Unlike conventional workloads, Docker workloads induce frequent snapshot creation and destruction. The amount of data churn and the rate of image commits impact the behavior of the system significantly. Moreover, the number of layers in an image can impact performance both negatively and positively. Finer-grained images with more layers increase the amount of data that can be shared across different containers while on the other hand, more layers cause more overhead when accessing files in a container [10]. High-density containerized environments also increase the diversity of workloads and their parallelism. Resource isolation constraints imposed on individual containers can further morph workloads in non-trivial ways.
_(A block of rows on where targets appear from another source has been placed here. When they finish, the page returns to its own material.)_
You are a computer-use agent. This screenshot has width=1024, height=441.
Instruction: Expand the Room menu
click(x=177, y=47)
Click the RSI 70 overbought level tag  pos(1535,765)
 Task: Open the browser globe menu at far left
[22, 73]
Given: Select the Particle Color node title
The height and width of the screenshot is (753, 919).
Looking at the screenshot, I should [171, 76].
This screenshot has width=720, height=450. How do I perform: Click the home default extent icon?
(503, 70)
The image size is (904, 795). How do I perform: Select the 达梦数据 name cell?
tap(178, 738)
Although many questions arise when choosing storage for Docker containers, there is little to no guidance in peer-reviewed literature for selecting or designing storage for Docker [11]. In this study, we demonstrate the complexity of the Docker storage configuration and empirically demonstrate how the selection of the storage solution impacts system and workload performance. After discussing the relevant background on Docker and introducing the available storage drivers (Sect. 2), we make the following contributions:

  • We present and discuss the different dimensions that influence the choice of an appropriate storage solution for Docker containers (Sect. 3).

  • We conduct a preliminary evaluation of the introduced dimensions and analyze their impact on performance and stability (Sect. 4).
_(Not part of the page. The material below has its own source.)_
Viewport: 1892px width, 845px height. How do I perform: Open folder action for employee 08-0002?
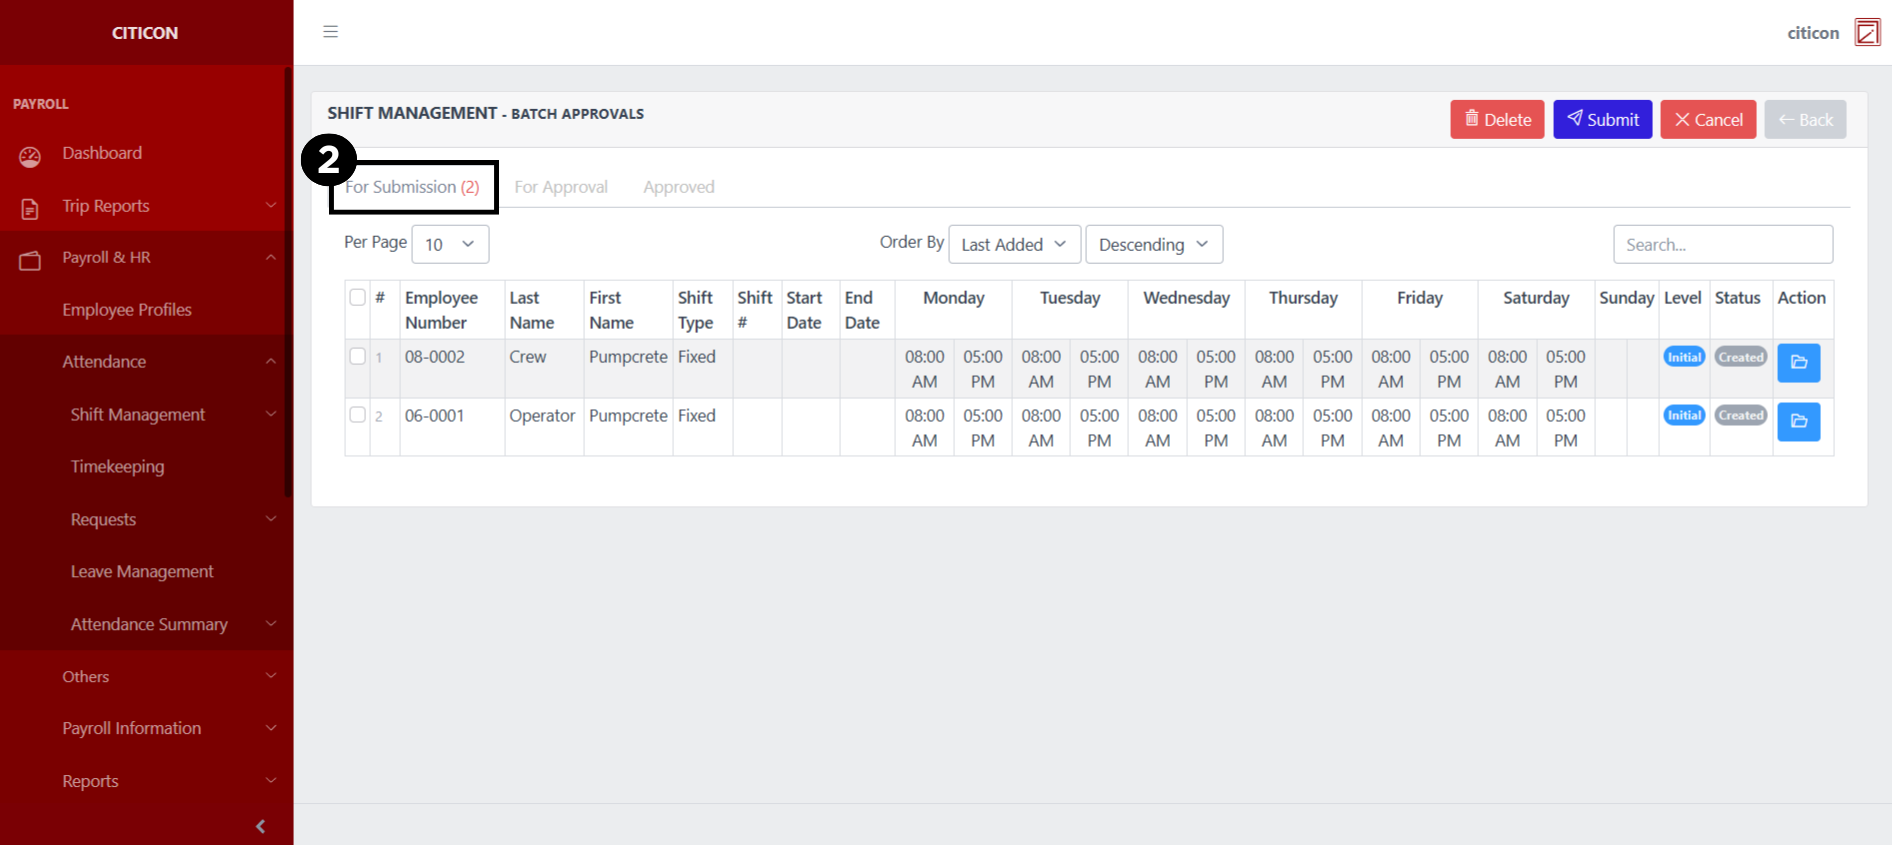tap(1798, 363)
We found that, for example, for read-intensive workloads, Aufs and Overlay2 are a good choice, while Btrfs and ZFS are superior for workloads with many writes to large files. At the same time, for realistic workloads like code compilation and system upgrade, Btrfs and ZFS did not perform as well as expected. Device-mapper has a stable codebase but its performance is typically low and highly susceptible to the underlying storage speed.
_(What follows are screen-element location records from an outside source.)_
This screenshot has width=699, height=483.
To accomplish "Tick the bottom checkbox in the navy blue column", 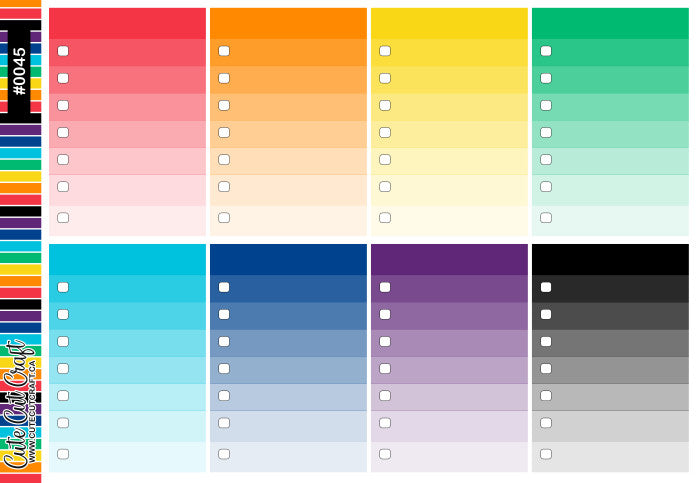I will (x=224, y=453).
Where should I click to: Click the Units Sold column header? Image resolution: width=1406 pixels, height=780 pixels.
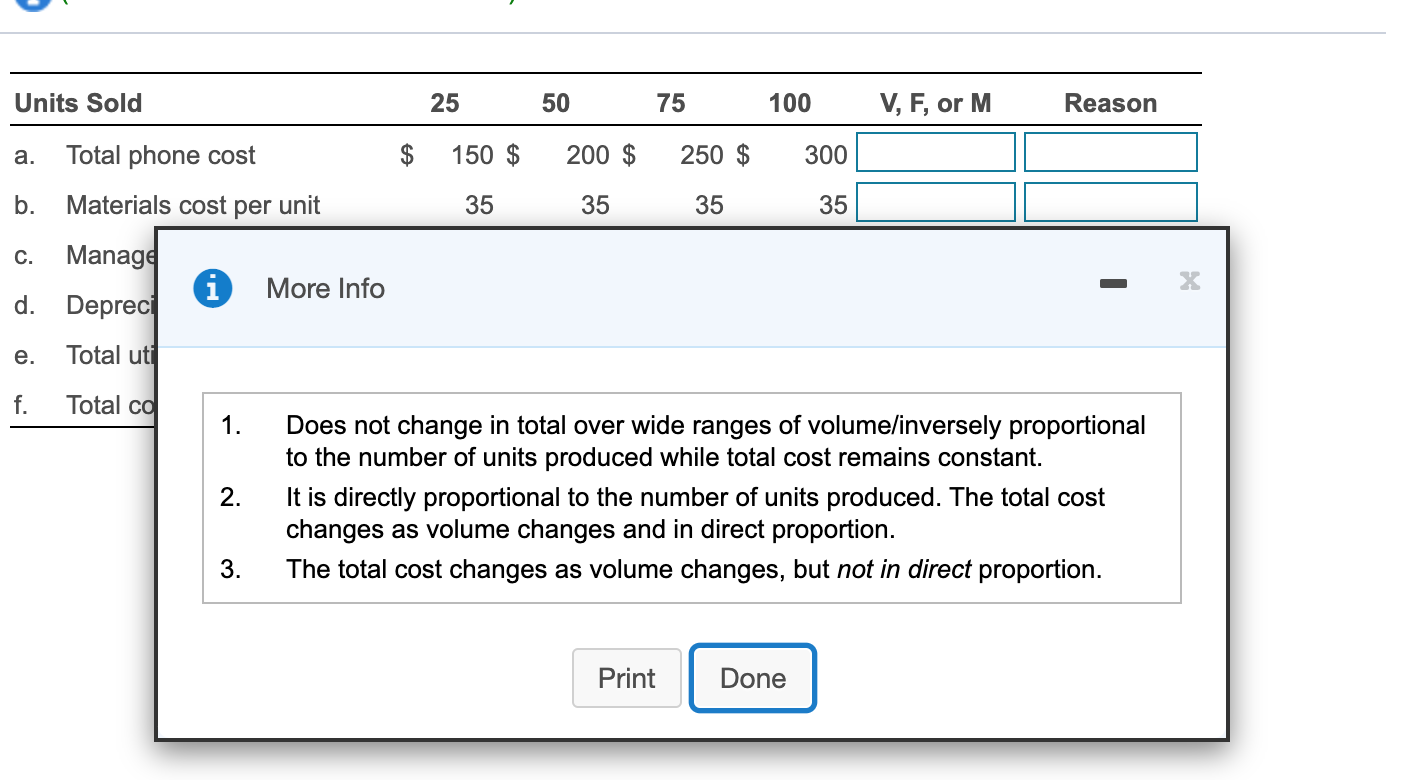[78, 103]
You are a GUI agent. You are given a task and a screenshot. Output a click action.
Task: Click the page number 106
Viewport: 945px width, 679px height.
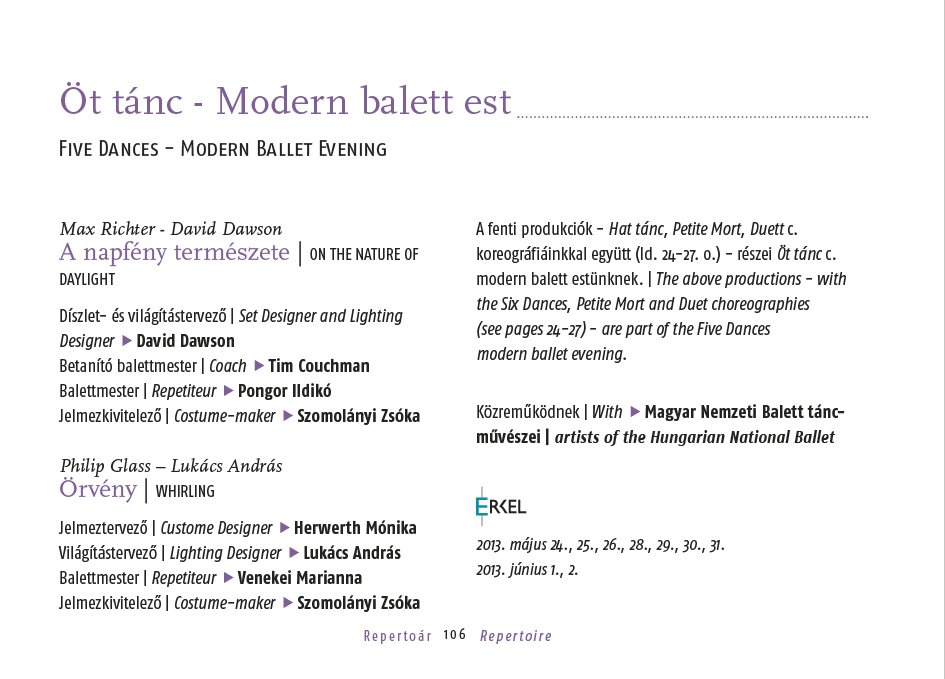(x=455, y=634)
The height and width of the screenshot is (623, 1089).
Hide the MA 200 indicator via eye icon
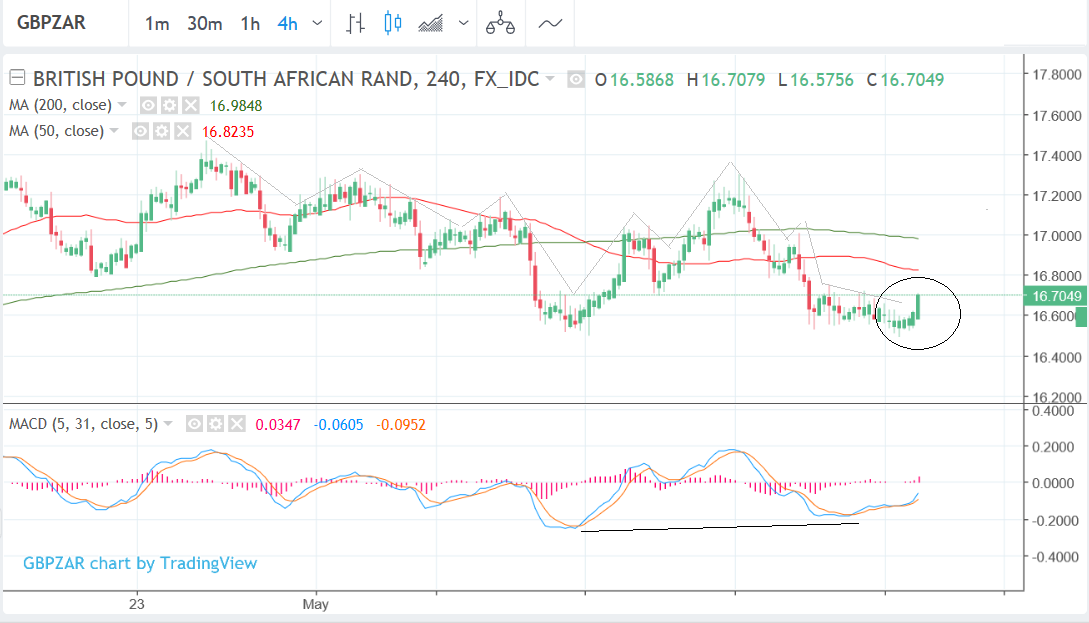click(x=148, y=105)
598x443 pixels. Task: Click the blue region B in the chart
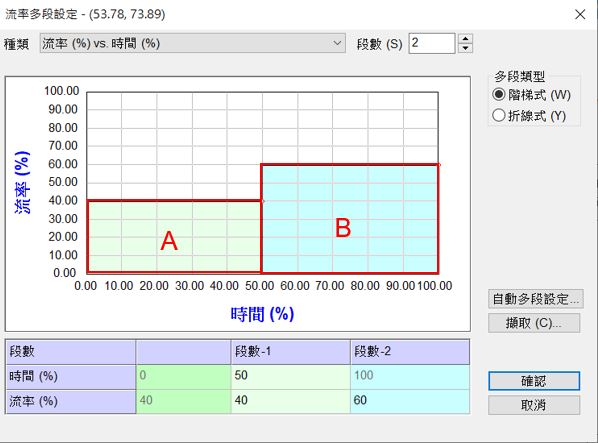coord(349,218)
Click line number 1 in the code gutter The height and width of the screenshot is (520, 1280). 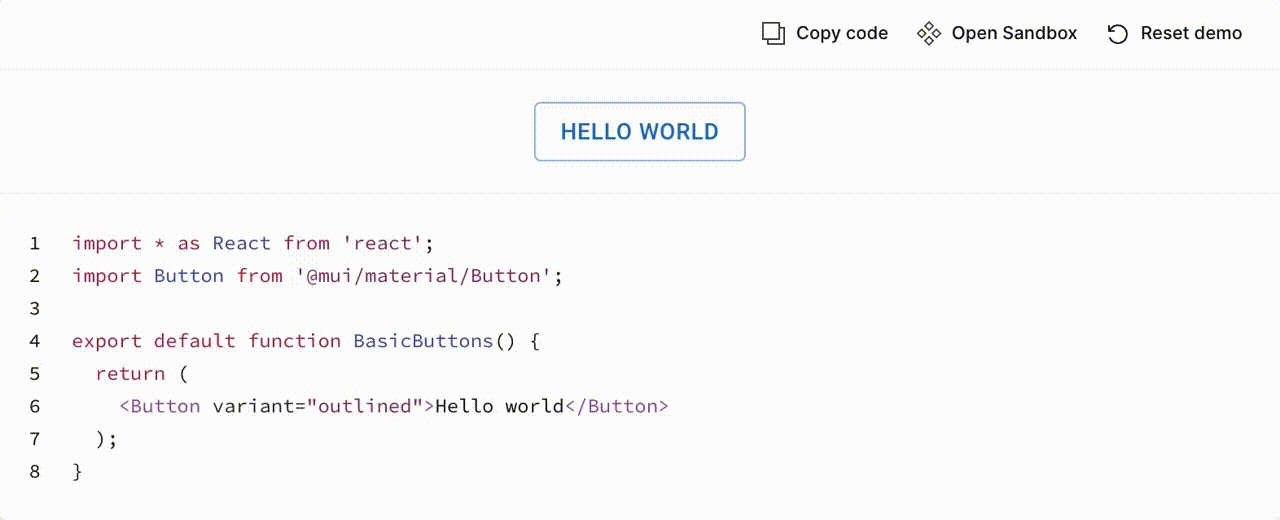pos(35,243)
These and other observations can serve as a starting point for future work on storage management for Docker containers. The goal of this study is not to provide a comprehensive analysis of Docker storage but rather to serve as a stepping stone towards further in-depth research of this emerging technology.

2 Docker

Docker consists of a Command Line Tool (CLI) and a daemon (sometimes called engine) which continuously runs in the background of a dockerized system (Fig. 1). The Docker daemon receives user commands from the CLI to build new or retrieve existing images, start or stop containers from images, delete containers or images, and other actions. Next, we introduce the relevant background on Docker images and its concept of storage drivers in more detail.

2.1 Docker images

Modern software relies heavily on the availability of a file system interface for its processes (after all, “Everything is a file” in UNIX-derived OSs). Files not only store binaries, configurations, and data, but also provide access to system information and configuration options (e.g. /proc and /sys file systems). Docker therefore dynamically creates a file system for a container to execute from. Docker file system images are similar to VM images, except that they consist of a series of layers where every layer is a set of files. Layers in an image are stacked on top of each other using a union mount and files in the upper layers supersede files in the layers below them. For example, in Fig. 1, if the same file resides in layers \(L_0\) and \(L_1\), then containers C1 and C2 only see the version from \(L_1\). However, all files in \(L_0\) that do not exist in the upper layers will be seen by containers C1 and C2. In almost all cases, a container’s file system is stored on the local storage device of the node, which executes the container.

The number of layers in a single image ranges from one to several dozens [10]. Similarly to git, the layers are identified by fingerprints of their content and different images can share layers, which provides significant space and I/O transfer savings. A layer in a Docker image often represents a layer in the corresponding software stack. For example, an image could consist of a Linux distribution layer, a libraries layer, a middleware layer, and an application layer.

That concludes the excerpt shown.